Source: Informa Research Services

Overdraft Fees

Banks have lost billions since Reg E went into effect. In 2010, banks only earned $30 billion in overdraft income, down sharply form the record profit of $37.1 billion one year prior.

That should explain why U.S. banks jacked overdraft fees up $2.50 in 2011. According to a study by Moebs Services involving 2,500 banks and credit unions, overdraft fees hit $30.00, up from $27.50 in 2010. Moebs said the fee hike was the largest one seen in 30 years.
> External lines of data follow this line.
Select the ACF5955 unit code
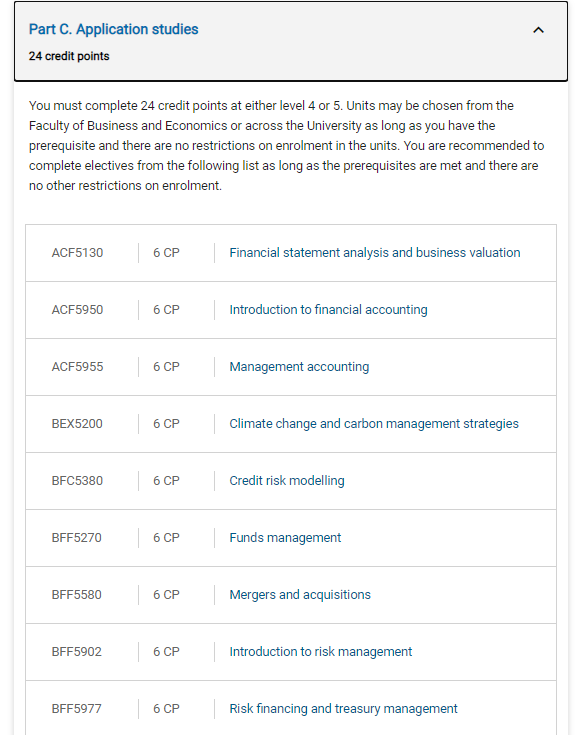The width and height of the screenshot is (578, 735). click(x=77, y=367)
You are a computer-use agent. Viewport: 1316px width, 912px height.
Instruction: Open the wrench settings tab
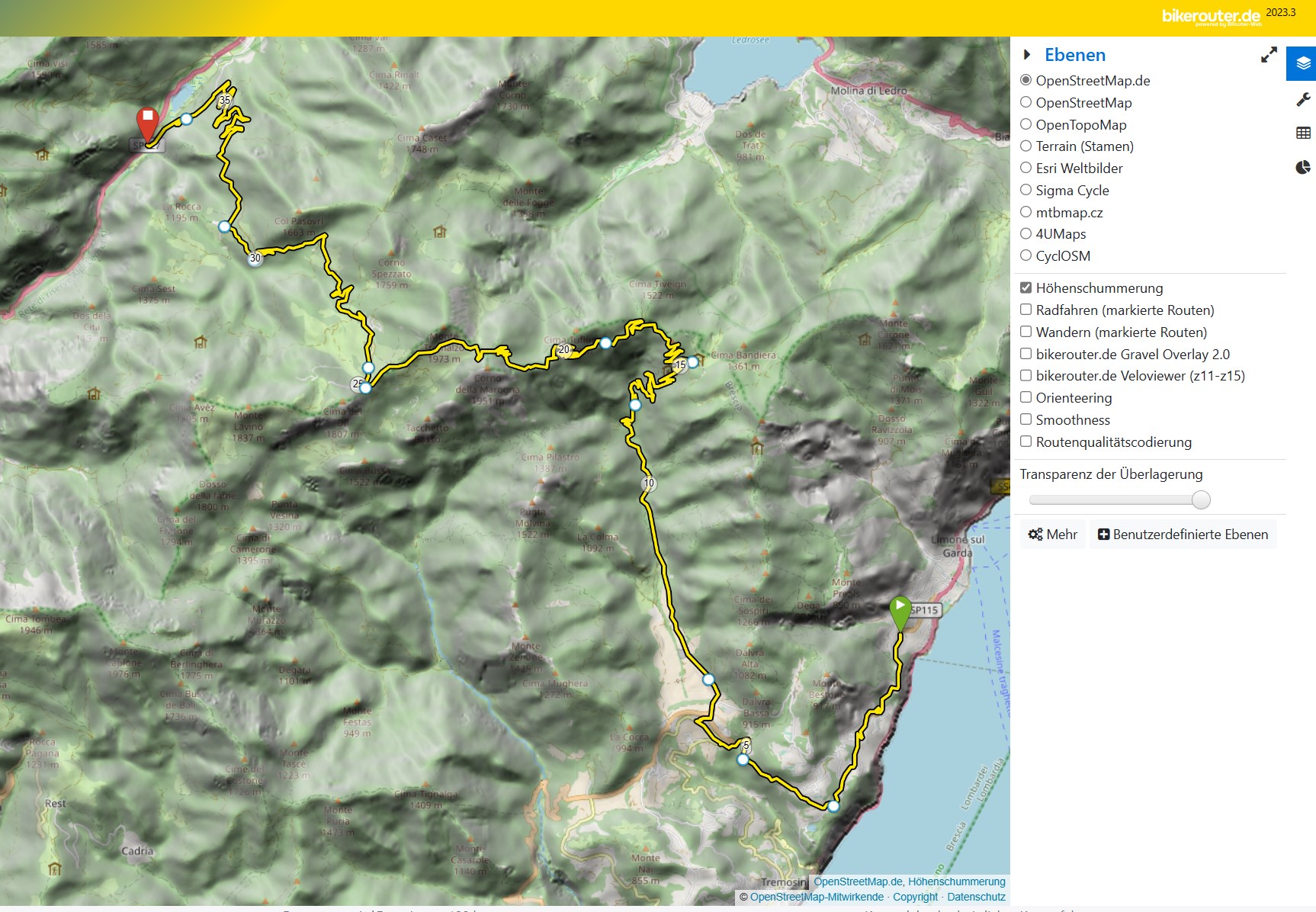coord(1302,100)
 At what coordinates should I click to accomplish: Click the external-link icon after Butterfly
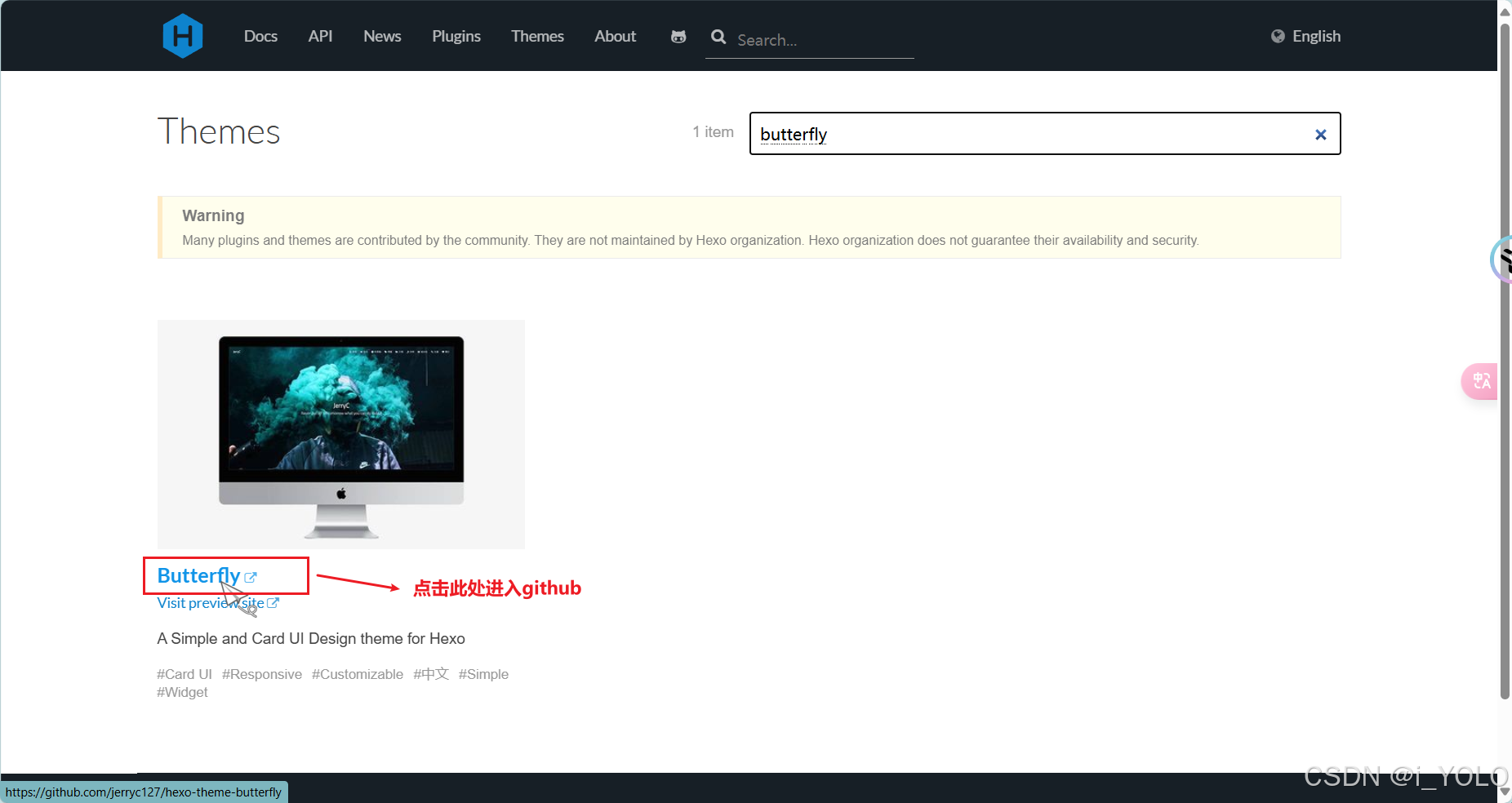click(251, 577)
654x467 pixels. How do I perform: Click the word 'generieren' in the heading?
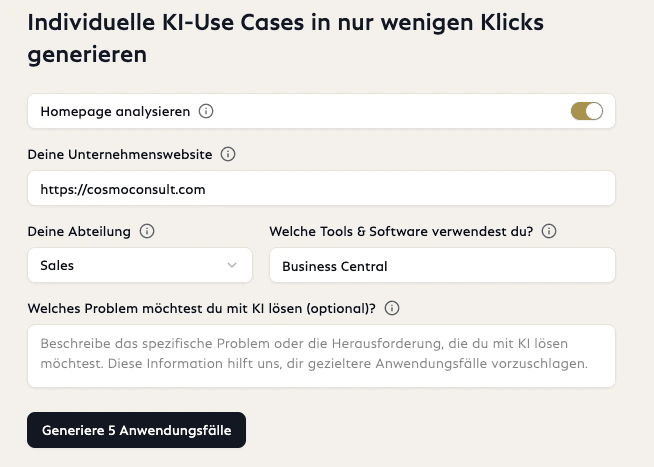pos(87,54)

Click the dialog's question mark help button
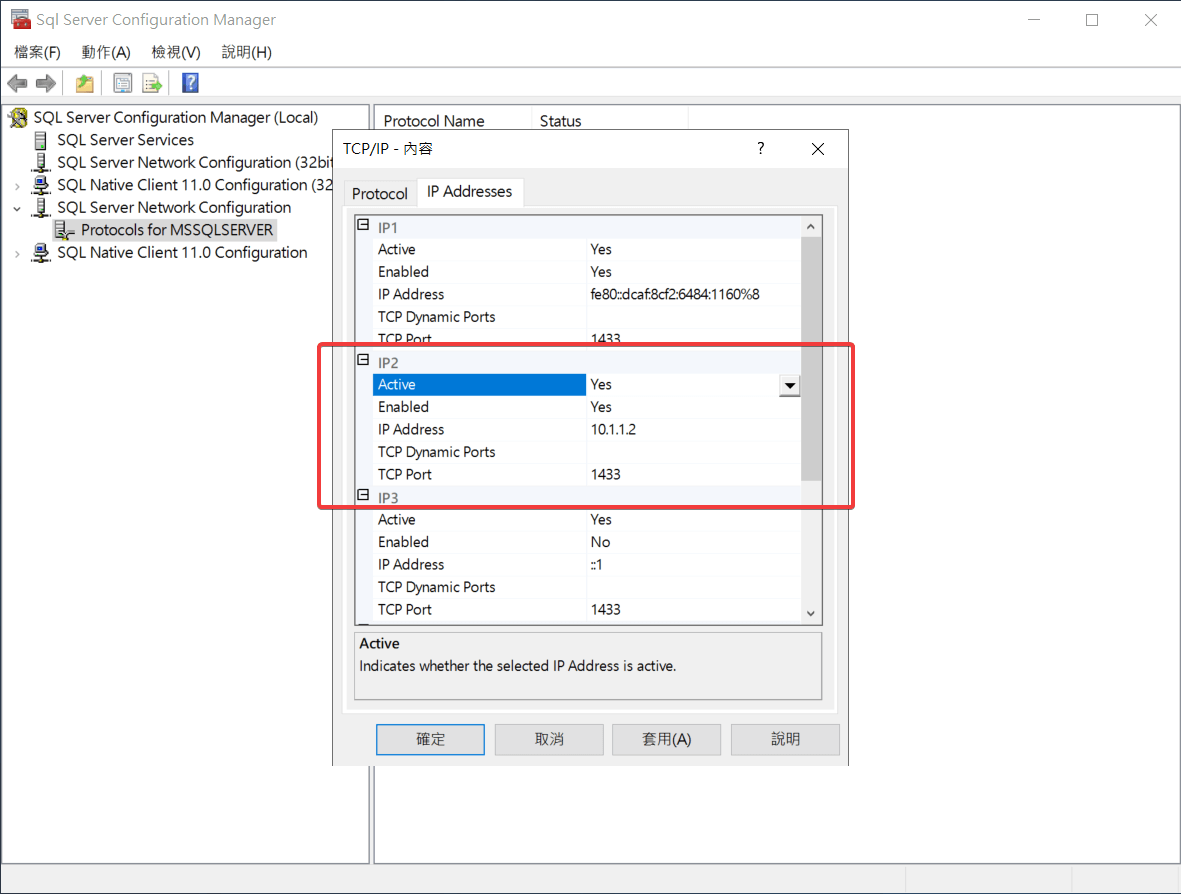pyautogui.click(x=761, y=149)
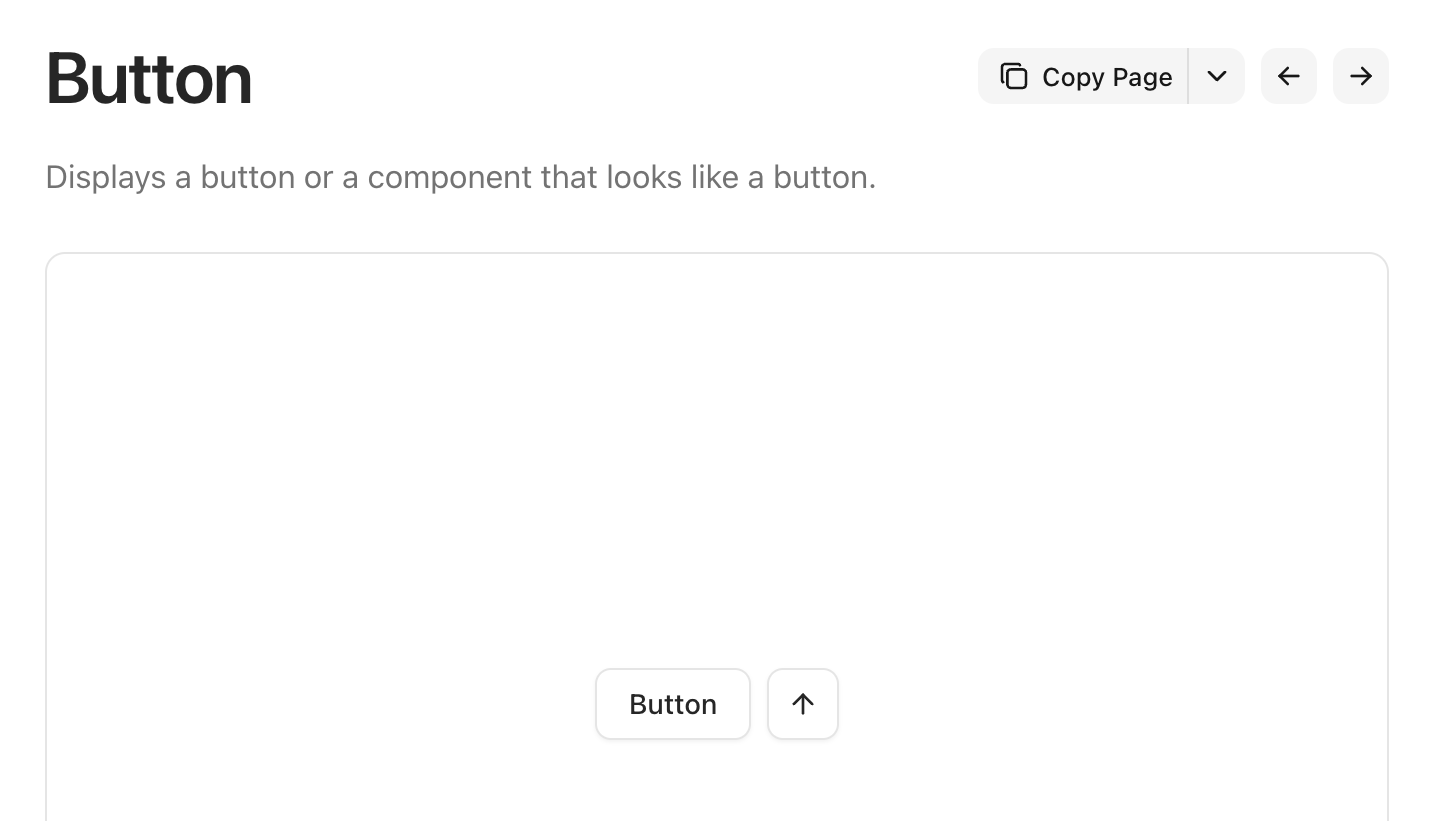Navigate forward using the top-right arrow control
Screen dimensions: 1430x821
(1360, 76)
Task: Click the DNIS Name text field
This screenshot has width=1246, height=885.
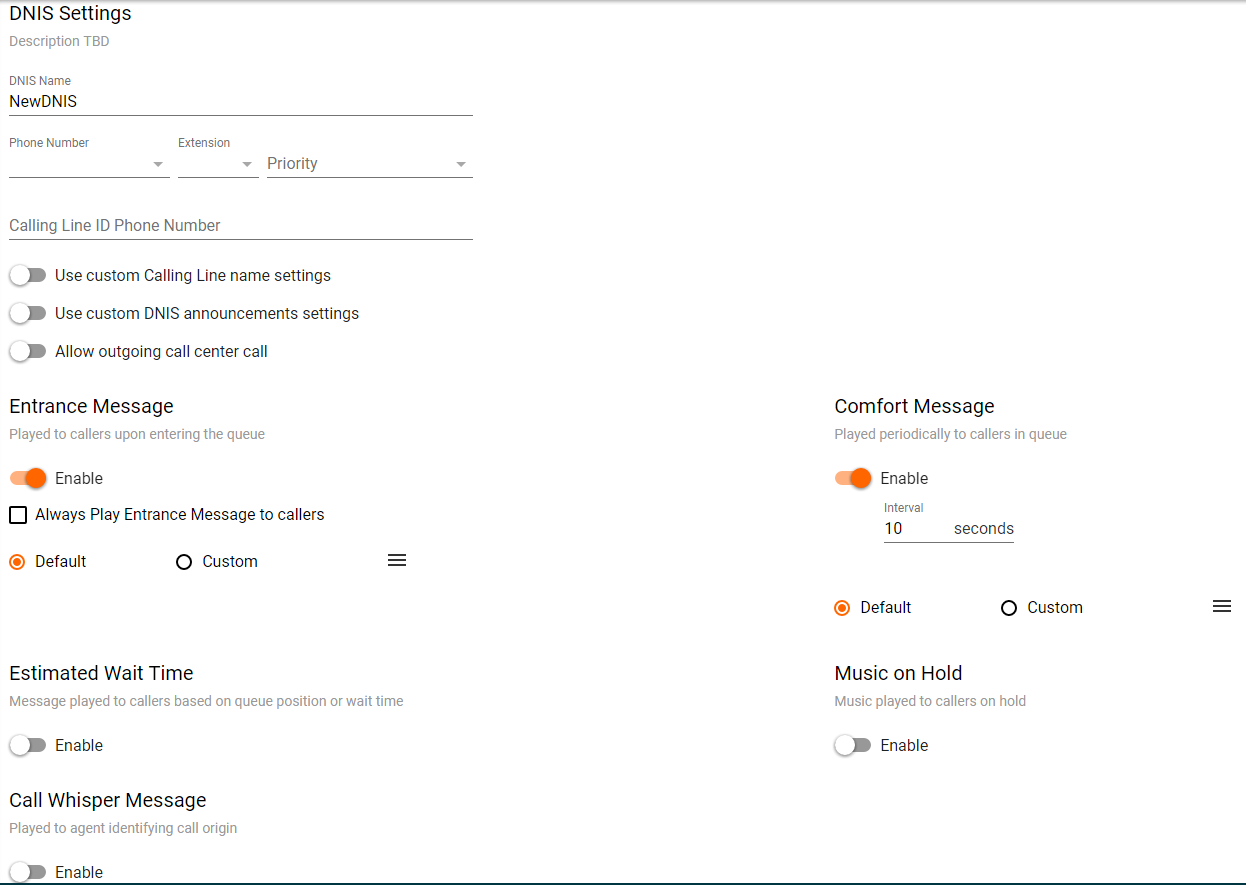Action: 240,101
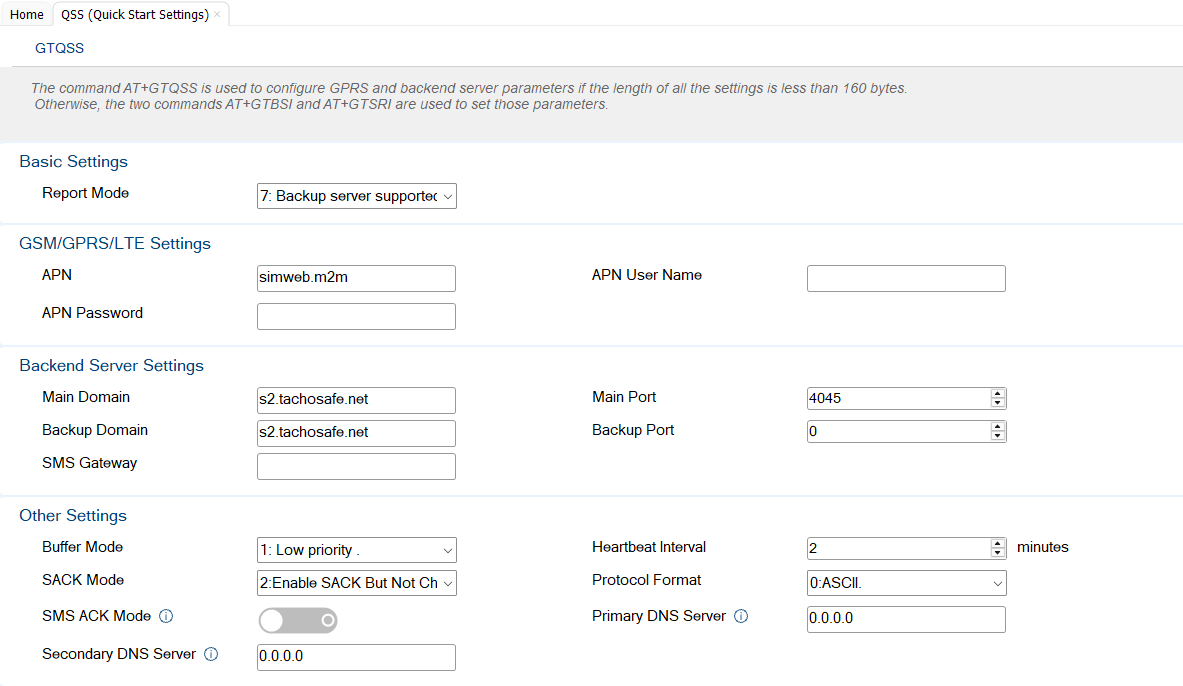Open the SACK Mode dropdown
Viewport: 1183px width, 686px height.
click(356, 583)

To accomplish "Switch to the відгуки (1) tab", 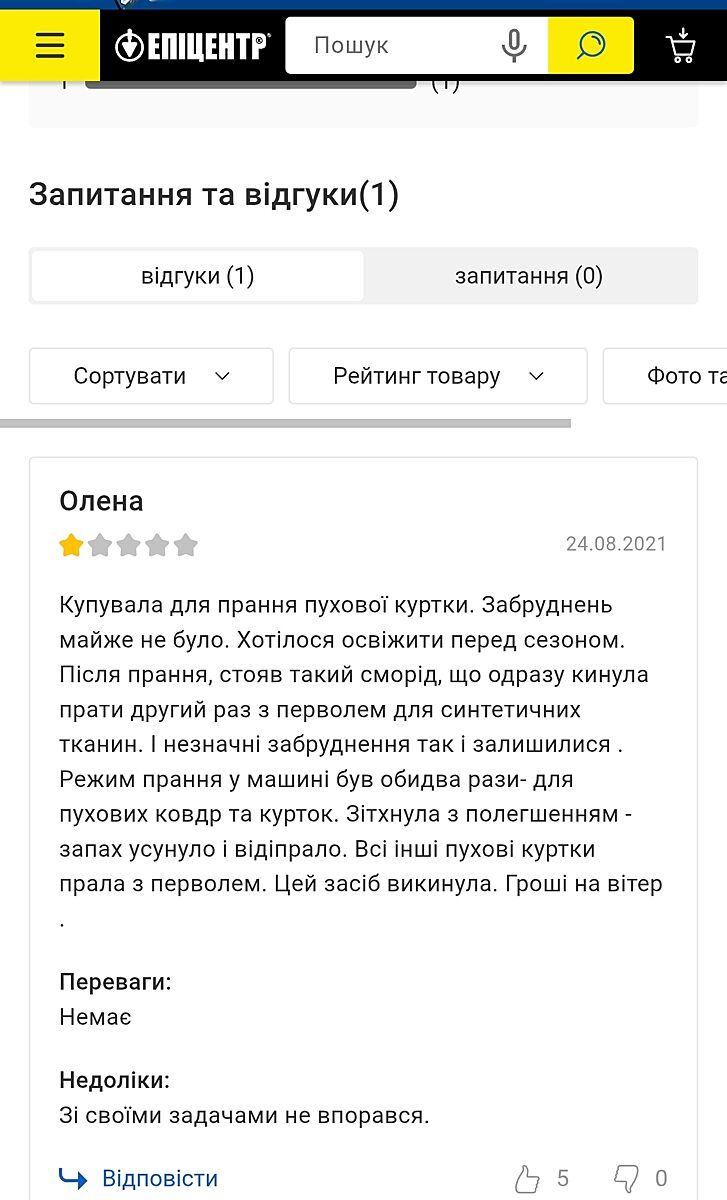I will [x=198, y=276].
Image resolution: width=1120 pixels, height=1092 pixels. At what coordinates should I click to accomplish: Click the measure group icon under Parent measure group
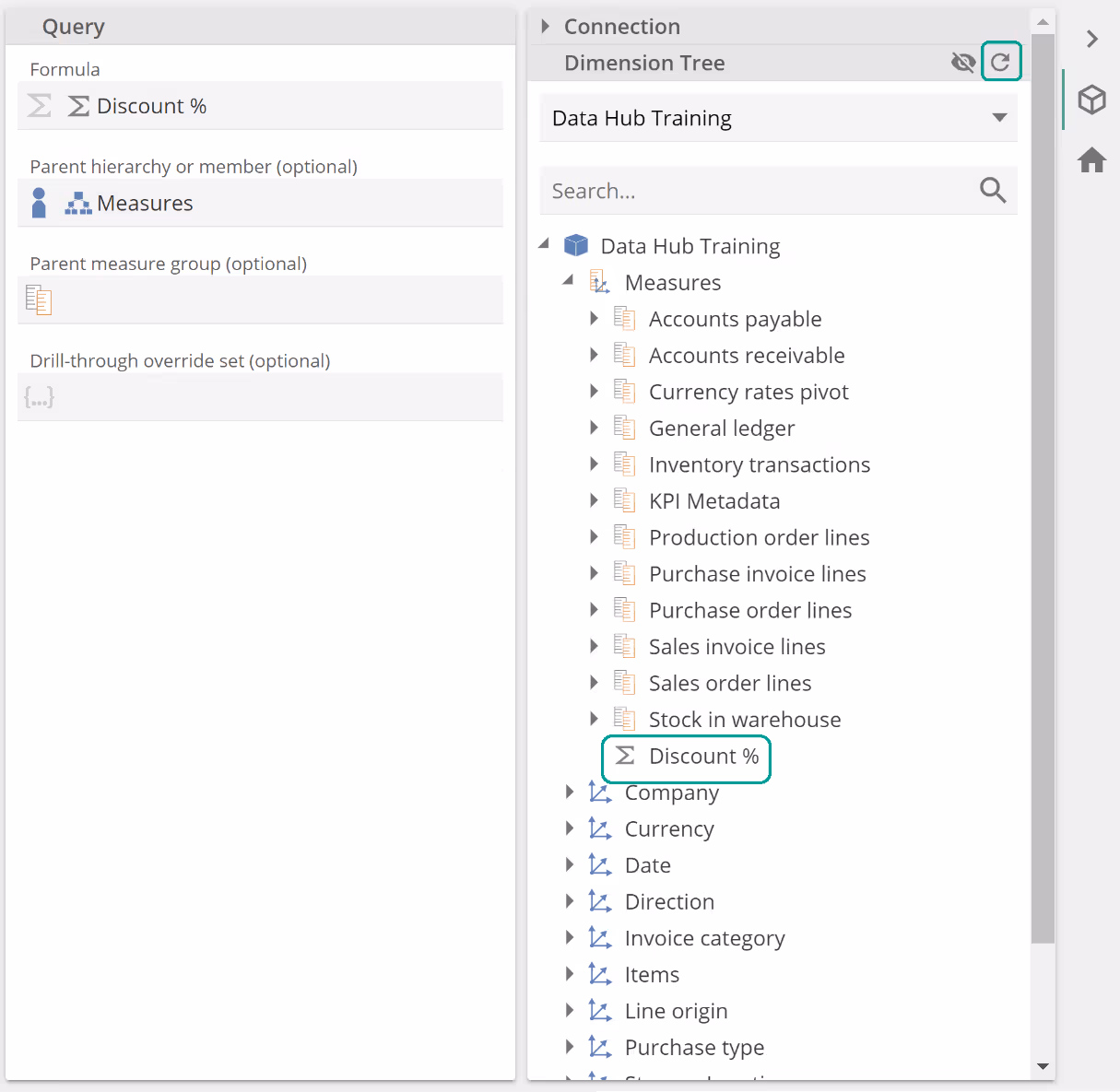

“We went to banks themselves, and first thing they told us was that the regulatory cost is so onerous they have to offset it with higher fees,” Moebs said.

Some banks, like BofA, felt the situation with overdrafts had become so challenging that they completely nuked their overdraft programs altogether. Now BofA requires customers to link another account (e.g., credit card or savings) with sufficient funds if they want purchases made in excess of their available checking balance to go through. That’s right: customers can no longer “go into the red” at BofA — no more overdraft credit. For this pass-through “payment assurance” service, BofA only charges $10 per use.

That decision hit BofA hard. According to research from Credit Suisse, BofA lost an estimated $3.3 billion in overdraft income in the first year following Reg E’s implementation (and that’s on top of $2 billion in annual interchange revenue lost to Durbin).

The Congressional and consumer backlash against overdrafts isn’t over, and things could get even more difficult for banks on the fee front. The FDIC, for instance, is recommending banks not charge overdrafts on smaller items, so cardholders won’t get dinged $30 for a $4 cup of coffee.